● **WORK REQUIRED**: For the entries below, the result should be an exact transcription of the lines from the one with "Select the Information" up to and including the one with "Task: Expand options", and only those.

Stored records
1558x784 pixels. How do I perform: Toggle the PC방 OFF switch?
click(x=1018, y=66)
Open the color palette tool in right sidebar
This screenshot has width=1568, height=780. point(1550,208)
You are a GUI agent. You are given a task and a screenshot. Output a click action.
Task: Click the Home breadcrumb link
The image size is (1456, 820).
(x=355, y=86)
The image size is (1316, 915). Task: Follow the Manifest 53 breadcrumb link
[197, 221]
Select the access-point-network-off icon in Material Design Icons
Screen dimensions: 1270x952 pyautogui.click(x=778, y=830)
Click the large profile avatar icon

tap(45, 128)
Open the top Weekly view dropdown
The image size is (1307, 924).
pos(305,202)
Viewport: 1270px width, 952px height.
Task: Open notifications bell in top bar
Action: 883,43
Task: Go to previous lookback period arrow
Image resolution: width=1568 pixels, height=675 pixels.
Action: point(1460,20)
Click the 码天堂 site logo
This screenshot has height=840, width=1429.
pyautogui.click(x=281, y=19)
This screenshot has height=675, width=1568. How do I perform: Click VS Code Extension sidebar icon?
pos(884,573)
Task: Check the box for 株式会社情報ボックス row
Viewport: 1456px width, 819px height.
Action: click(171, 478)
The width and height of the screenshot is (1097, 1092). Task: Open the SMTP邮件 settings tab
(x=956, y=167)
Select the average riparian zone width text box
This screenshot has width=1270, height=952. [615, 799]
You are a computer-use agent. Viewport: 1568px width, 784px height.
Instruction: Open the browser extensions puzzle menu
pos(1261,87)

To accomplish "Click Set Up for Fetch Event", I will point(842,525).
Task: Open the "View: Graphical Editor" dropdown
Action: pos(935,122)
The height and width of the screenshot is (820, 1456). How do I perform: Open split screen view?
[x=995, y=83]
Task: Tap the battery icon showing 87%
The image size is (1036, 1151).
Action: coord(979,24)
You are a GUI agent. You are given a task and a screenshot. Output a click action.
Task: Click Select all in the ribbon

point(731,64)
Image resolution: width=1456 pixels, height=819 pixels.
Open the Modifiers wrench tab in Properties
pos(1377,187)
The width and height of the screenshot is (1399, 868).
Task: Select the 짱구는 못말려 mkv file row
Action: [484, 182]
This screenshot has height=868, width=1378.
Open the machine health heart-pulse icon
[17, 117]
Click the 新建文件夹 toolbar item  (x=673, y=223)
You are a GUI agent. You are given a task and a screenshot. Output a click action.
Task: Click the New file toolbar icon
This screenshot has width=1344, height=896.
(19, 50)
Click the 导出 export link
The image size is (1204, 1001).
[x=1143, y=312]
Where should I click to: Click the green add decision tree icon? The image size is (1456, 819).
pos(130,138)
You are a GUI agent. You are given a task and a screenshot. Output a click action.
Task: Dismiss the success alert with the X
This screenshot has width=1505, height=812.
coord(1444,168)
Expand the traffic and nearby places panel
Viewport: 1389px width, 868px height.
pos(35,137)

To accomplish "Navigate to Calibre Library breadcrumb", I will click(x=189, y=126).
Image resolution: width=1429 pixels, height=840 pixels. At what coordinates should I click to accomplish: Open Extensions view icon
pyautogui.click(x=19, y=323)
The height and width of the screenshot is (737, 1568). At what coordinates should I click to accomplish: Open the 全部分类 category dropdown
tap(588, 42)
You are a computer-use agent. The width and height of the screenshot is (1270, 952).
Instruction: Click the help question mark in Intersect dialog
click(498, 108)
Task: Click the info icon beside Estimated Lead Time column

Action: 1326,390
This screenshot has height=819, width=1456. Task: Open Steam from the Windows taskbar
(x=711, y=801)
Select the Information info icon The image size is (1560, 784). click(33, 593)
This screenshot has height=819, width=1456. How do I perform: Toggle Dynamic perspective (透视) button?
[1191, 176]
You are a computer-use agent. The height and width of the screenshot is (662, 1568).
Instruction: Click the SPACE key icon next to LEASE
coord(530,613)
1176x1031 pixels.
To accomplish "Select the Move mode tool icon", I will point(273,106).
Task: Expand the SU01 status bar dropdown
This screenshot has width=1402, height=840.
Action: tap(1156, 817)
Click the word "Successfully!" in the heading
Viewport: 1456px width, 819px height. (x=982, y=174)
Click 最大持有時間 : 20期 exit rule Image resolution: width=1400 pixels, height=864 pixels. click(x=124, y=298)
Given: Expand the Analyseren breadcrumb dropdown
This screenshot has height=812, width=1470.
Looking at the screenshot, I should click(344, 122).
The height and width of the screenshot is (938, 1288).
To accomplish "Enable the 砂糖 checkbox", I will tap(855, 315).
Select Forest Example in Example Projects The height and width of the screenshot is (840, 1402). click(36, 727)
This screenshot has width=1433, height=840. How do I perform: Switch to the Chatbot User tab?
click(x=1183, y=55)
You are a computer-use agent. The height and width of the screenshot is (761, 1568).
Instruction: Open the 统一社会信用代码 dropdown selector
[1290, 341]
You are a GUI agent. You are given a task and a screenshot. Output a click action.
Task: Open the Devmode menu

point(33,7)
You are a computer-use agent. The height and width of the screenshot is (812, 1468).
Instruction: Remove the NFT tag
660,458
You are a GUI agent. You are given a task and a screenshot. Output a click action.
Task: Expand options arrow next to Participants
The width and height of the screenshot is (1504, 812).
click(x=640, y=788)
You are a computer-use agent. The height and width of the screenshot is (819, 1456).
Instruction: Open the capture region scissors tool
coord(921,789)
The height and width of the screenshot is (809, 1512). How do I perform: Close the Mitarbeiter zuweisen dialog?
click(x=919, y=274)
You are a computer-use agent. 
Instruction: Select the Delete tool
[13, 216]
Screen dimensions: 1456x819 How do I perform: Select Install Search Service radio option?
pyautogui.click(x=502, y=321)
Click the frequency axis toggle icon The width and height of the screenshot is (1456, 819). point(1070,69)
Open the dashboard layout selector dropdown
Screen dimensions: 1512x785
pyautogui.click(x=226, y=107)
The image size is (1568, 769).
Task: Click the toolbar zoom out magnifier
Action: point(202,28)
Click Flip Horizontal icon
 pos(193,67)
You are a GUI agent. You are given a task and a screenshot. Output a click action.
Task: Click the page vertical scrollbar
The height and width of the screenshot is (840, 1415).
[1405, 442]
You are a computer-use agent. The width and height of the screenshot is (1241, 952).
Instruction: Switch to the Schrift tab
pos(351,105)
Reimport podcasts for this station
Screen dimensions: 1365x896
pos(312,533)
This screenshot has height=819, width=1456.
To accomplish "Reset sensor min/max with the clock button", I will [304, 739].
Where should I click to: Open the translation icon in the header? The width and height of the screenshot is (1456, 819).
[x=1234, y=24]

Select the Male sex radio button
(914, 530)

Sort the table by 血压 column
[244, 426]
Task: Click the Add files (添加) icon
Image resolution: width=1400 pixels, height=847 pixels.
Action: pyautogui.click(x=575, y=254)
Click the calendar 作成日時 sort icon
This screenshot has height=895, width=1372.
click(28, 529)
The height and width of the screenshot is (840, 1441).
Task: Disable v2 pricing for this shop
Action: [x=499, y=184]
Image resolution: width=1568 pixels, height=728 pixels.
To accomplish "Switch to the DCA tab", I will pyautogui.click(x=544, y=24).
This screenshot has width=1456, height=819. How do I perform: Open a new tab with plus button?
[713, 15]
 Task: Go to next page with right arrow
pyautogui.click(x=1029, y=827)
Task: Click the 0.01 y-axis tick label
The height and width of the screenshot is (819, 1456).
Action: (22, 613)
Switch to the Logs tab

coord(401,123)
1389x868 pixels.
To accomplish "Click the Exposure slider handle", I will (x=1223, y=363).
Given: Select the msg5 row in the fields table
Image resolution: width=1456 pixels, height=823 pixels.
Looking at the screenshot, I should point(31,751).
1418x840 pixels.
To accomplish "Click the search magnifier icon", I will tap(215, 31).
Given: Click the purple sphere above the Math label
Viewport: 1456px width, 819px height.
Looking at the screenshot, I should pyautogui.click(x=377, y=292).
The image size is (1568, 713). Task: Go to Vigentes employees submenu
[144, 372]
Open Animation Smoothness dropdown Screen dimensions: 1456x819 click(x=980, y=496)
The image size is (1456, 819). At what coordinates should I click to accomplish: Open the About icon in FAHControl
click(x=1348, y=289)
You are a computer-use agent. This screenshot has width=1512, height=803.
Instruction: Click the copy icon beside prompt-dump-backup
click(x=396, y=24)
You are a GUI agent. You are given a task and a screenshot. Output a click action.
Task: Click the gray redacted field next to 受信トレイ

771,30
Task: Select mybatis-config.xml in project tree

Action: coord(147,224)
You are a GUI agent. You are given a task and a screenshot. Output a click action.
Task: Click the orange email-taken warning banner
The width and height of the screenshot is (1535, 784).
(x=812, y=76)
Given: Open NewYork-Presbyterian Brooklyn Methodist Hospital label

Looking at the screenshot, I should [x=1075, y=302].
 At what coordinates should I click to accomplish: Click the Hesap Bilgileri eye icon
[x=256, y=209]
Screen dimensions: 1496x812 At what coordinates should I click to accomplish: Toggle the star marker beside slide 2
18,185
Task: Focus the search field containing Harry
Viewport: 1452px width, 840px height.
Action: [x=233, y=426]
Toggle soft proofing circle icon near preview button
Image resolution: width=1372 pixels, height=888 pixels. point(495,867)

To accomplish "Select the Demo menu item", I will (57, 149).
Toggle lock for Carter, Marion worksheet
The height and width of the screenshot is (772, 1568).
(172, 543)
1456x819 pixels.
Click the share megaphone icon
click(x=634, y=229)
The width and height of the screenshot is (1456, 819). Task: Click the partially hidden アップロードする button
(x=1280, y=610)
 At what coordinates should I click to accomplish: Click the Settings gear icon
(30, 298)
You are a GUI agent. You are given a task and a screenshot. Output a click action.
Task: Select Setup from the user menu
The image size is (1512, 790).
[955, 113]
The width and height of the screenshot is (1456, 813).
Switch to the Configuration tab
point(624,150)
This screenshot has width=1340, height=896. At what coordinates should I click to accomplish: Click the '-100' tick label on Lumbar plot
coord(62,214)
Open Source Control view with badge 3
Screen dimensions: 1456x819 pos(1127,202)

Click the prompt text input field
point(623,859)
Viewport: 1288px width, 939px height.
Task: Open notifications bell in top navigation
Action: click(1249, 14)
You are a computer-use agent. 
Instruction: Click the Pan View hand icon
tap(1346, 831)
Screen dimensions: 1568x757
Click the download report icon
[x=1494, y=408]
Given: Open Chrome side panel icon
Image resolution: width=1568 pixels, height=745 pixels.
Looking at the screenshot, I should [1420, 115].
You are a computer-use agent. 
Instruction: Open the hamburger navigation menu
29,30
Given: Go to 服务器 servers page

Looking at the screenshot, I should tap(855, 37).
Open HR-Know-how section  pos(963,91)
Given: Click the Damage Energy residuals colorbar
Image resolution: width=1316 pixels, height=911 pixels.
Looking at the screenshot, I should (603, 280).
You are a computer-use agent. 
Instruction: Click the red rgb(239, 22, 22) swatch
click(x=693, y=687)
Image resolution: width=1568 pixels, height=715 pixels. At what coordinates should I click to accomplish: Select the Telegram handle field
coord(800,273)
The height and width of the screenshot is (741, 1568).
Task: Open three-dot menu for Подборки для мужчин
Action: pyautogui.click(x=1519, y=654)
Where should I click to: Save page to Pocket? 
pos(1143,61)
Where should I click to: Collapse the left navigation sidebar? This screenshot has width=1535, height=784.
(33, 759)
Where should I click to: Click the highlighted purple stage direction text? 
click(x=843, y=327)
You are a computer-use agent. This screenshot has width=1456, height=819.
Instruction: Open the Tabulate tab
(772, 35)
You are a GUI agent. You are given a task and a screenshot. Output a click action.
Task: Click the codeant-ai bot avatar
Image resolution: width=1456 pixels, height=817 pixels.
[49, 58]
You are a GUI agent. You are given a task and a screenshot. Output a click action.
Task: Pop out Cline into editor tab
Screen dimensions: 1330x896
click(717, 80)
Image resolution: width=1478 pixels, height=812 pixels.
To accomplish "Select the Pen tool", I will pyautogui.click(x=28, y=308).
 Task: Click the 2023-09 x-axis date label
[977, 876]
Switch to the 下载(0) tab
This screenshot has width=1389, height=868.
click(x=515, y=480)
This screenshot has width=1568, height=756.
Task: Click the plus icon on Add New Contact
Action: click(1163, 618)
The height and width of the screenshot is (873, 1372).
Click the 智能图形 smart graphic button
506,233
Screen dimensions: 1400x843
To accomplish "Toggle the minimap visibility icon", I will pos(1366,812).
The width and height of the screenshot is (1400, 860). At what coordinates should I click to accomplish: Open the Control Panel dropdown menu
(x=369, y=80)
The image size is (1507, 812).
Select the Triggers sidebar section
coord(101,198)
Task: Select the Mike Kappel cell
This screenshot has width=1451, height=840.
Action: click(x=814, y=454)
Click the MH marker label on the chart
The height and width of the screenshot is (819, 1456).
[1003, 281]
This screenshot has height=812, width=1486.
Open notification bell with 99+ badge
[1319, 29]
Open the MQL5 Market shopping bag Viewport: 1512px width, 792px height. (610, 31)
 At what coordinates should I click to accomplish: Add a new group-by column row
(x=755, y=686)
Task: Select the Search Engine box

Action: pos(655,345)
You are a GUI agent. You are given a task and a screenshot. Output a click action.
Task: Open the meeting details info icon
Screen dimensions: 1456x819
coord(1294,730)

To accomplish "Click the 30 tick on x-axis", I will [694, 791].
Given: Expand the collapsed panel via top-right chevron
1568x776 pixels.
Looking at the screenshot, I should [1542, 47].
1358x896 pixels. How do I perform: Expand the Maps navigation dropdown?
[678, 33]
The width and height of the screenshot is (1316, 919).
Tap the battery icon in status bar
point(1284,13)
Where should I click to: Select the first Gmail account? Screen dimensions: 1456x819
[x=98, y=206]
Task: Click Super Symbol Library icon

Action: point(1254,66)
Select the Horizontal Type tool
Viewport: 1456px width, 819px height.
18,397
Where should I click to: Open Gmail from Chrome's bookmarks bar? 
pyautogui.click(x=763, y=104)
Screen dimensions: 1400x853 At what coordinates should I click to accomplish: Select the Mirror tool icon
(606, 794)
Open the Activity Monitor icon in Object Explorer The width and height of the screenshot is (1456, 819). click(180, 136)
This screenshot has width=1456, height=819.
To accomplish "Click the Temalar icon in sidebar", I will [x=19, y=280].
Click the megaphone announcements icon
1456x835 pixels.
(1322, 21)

● **SOLUTION TO THE PROBLEM**:
Select the Information info icon The image size is (1560, 784). click(33, 593)
This screenshot has height=819, width=1456. How do I perform: Toggle Dynamic perspective (透视) button?
[1191, 176]
You are a computer-use agent. The height and width of the screenshot is (662, 1568).
Instruction: Click the SPACE key icon next to LEASE
coord(530,613)
1176x1031 pixels.
To accomplish "Select the Move mode tool icon", I will point(273,106).
Task: Expand the SU01 status bar dropdown
This screenshot has width=1402, height=840.
Action: tap(1156, 817)
Click the word "Successfully!" in the heading
Viewport: 1456px width, 819px height. (x=982, y=174)
Click 最大持有時間 : 20期 exit rule Image resolution: width=1400 pixels, height=864 pixels. click(x=124, y=298)
Given: Expand the Analyseren breadcrumb dropdown
This screenshot has height=812, width=1470.
Looking at the screenshot, I should click(344, 122).
The height and width of the screenshot is (938, 1288).
To accomplish "Enable the 砂糖 checkbox", I will tap(855, 315).
Select Forest Example in Example Projects The height and width of the screenshot is (840, 1402). click(36, 727)
This screenshot has width=1433, height=840. How do I perform: Switch to the Chatbot User tab?
click(x=1183, y=55)
You are a computer-use agent. The height and width of the screenshot is (761, 1568).
Instruction: Open the 统一社会信用代码 dropdown selector
[1290, 341]
You are a GUI agent. You are given a task and a screenshot. Output a click action.
Task: Open the Devmode menu

point(33,7)
You are a computer-use agent. The height and width of the screenshot is (812, 1468).
Instruction: Remove the NFT tag
660,458
You are a GUI agent. You are given a task and a screenshot. Output a click action.
Task: Expand options arrow next to Participants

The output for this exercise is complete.